Amarinder is set to roll out the scheme from Mansa on 7 January with around 47,000 marginal farmers from five districts of the region Mansa, Bathinda, Sangrur, Muktsar and Moga receiving cheques towards loans taken from cooperative institutions. There are reportedly around 1.42 lakh marginal farmers in these five districts.

What is being reported from various corners of the state now is that the lists of beneficiaries that have been prepared are full of flaws. The intensity of the matter can be gauged from that instance of Sikandar Singh, a farmer in Rodewala village of Sangrur, reportedly ending his life on Thursday because his name was missing from the list of beneficiaries.

Even otherwise there have been protests at some places by farmers who claim to be the actual beneficiaries and not being included in the lists that have been prepared across the districts. There have been reports of a very large number of farmers hitting the Aadhar card hurdle as they have been unable to provide their unique identification numbers to the authorities. In addition to this are the routine technical faults.

“I do not see anything tangible coming out of the whole affair. I am yet to come across a genuine beneficiary contacted by the government.
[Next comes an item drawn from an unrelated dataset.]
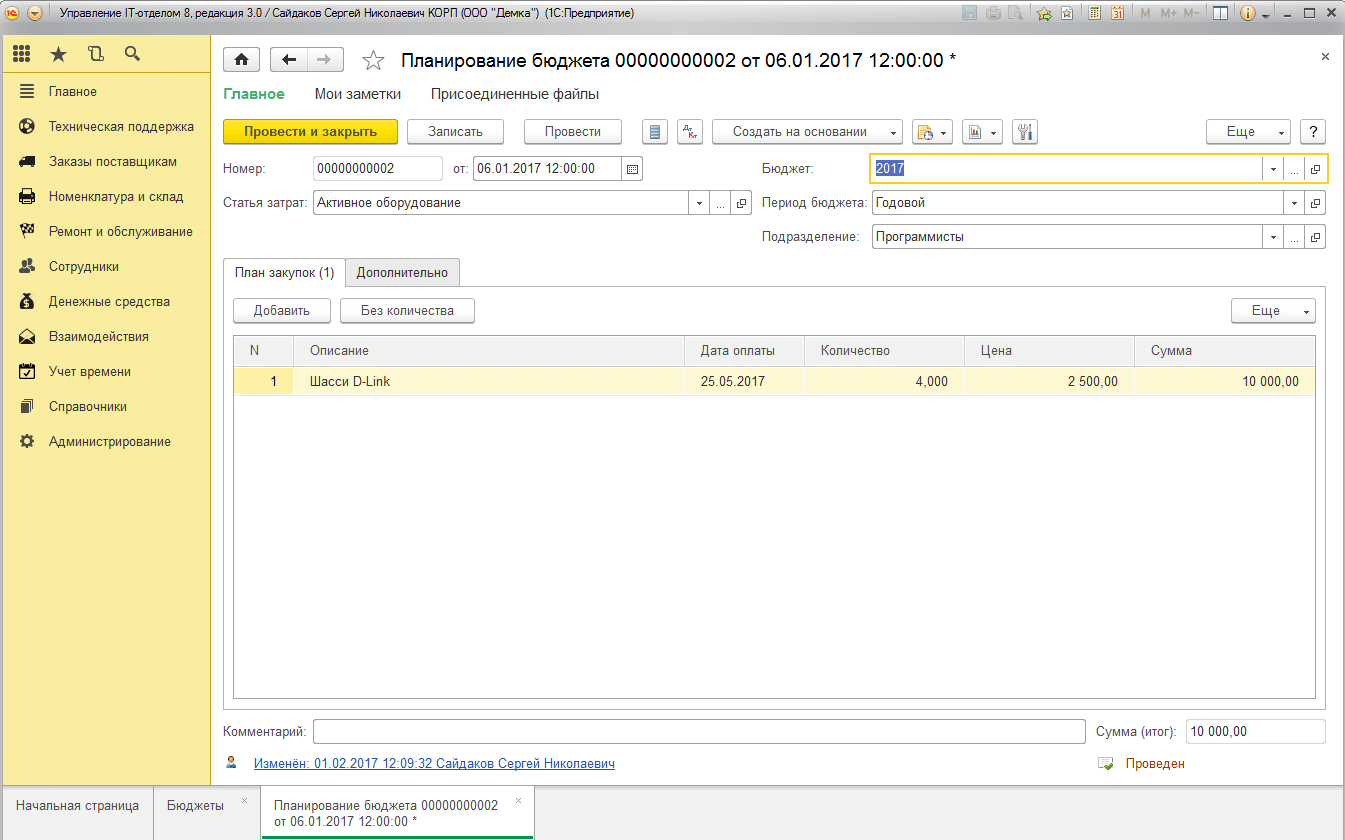Open the sections menu grid icon
This screenshot has width=1345, height=840.
point(22,54)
They fail to realise that majority of the loans taken by the farmer are from moneylenders and commission agents on which nothing has been done,” points out Ahbab Singh Grewal who has been leading several farmer programmes for the Aam Aadmi Party (AAP) in the state.

The Shiromani Akali Dal (SAD) as gone a step ahead accusing the Congress MLAs of looting the state exchequer by preparing lists of crop loan waiver beneficiaries at their residences while ruthlessly ignoring genuine recipients.

Former minister Bikram Singh Majithia has charged that the Congress legislators and halqa in-charges have hijacked the crop loan waiver scheme while booting out small and marginal farmers from it.

“Farmers themselves have exposed this fraud by revealing how Congress favourites have been included even as eligible indebted farmers with less than five acres of land have been kept out. There are also accusations of Congressmen demanding bribes from indebted farmers to include their names in the beneficiary list,” he said.

Asking the farmers to start ‘gherao’ of legislators and ministers indulging in such malpractices, Majithia said – “There should be an independent inquiry into the entire scam to ensure the perpetrators who are making money out of the misery of indebted farmers are brought to book. The SAD will also start a protest movement in support of the farming community.”

Stating that only a comprehensive loan waiver of Rs 90,000 crore covering cooperative and nationalised banks as well as private money lenders would be acceptable to the farming community, Majithia said:

“The current crop loan waiver scheme is fraud as the government reduced the number of beneficiaries from 10 lakh to two lakh. Now it has come about that there is a scam even in this. The current scheme does not include all farmers who own less than five acres of land. Small farmers with five acres of land who have availed a loan of over Rs 2 lakh have been made non-eligible for the scheme. It also does not give any relief to those who are under stress and are committing suicide because it caters to only 5% of farmers who have defaulted on crop loans. Even marginal farmers with 2.5 acres of land and farm labourers have been kept out of the scheme.”

According to Majithia, the number of suicides has gone up to almost 400 in the last ten months of the Congress rule.

The Akalis have also condemned the manner in which the government has been pasting lists of indebted farmers in villages and subjecting them to social and mental torture. “Such farmers now run the risk of being branded as lifelong debtors and will have to pay a heavy social price for the same. The social stigma attached to them will even affect the marriage prospects of their daughters,” Majithia said.

Meanwhile, Punjab is awaiting a public statement from Amarinder on this issue which is expected to come when he launches the ambitious programme.